**EXERCISE GOAL:** Where a line below includes the word "item", copy that line.

**SOURCE MATERIAL:**

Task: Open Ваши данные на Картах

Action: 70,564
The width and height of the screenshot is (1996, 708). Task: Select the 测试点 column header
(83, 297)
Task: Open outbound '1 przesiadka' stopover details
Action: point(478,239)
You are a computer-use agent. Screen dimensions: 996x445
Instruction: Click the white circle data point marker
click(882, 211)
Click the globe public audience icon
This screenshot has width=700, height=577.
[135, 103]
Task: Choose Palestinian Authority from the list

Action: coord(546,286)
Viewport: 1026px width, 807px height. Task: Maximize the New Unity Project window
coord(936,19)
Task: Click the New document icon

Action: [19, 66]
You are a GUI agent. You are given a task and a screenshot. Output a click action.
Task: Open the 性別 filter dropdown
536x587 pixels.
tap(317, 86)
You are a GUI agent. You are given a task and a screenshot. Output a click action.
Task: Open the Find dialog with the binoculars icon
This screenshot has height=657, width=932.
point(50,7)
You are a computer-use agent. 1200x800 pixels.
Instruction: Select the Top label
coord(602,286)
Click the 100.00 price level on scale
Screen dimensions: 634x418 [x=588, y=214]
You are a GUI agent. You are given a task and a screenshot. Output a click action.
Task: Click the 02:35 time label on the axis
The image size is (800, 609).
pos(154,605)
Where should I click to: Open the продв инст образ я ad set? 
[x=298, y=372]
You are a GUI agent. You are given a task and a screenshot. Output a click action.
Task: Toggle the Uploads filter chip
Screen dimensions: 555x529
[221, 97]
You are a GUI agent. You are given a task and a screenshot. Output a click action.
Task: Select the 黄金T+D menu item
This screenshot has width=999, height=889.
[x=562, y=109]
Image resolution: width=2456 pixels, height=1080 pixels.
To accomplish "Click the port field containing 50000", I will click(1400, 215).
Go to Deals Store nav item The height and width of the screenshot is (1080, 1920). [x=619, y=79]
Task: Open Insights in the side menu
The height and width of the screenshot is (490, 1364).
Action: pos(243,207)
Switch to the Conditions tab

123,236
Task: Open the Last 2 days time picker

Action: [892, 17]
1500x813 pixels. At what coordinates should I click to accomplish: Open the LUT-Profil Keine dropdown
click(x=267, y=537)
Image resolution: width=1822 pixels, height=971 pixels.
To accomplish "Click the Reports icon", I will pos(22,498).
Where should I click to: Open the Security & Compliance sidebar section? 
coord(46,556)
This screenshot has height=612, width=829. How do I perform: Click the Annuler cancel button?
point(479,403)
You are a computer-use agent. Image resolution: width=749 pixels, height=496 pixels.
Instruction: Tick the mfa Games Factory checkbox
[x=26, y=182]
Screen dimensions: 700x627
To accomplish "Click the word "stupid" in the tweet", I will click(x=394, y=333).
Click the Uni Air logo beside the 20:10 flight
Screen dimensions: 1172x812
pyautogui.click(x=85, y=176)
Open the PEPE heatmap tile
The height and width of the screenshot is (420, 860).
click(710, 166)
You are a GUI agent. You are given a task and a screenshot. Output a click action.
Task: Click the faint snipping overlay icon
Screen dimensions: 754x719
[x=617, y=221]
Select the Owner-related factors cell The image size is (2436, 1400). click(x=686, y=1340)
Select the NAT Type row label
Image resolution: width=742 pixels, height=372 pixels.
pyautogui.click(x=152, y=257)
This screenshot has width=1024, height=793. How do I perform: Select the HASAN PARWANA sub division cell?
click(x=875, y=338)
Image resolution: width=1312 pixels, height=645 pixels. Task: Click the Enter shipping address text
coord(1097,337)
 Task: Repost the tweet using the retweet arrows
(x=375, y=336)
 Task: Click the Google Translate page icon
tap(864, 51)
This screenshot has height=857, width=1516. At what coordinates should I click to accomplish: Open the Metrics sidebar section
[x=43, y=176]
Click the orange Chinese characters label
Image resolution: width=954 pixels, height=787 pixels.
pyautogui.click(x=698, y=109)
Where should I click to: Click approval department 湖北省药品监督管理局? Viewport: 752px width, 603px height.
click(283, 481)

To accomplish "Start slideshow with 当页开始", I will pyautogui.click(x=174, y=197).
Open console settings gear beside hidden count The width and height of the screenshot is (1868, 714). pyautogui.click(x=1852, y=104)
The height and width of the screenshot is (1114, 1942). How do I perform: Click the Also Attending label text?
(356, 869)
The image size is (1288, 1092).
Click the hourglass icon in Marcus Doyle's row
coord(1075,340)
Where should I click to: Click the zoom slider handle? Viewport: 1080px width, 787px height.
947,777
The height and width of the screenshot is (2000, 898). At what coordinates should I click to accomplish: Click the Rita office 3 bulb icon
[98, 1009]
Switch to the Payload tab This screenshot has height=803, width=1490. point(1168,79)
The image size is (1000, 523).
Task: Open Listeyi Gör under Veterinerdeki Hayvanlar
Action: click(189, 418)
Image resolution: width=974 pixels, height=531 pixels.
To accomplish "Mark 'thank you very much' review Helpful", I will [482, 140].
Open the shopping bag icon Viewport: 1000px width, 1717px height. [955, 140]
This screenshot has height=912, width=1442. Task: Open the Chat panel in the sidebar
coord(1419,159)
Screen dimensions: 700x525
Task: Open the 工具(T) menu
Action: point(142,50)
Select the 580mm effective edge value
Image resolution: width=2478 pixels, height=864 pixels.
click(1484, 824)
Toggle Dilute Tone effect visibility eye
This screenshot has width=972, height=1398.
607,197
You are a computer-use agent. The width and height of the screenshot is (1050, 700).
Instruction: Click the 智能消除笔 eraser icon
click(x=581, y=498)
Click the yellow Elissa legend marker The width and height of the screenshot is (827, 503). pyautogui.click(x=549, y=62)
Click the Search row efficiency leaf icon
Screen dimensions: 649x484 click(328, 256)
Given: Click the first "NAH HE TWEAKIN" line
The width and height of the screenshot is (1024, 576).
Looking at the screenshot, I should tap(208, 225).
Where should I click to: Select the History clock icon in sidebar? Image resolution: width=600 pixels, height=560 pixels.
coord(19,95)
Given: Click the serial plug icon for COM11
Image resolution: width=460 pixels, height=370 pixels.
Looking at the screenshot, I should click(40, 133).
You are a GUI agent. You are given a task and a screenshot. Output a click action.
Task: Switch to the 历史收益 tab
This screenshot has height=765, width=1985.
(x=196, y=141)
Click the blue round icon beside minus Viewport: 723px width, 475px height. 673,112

**TASK ANSWER:**
Task: Select the 黄金T+D menu item
Go to Deals Store nav item The height and width of the screenshot is (1080, 1920). [x=619, y=79]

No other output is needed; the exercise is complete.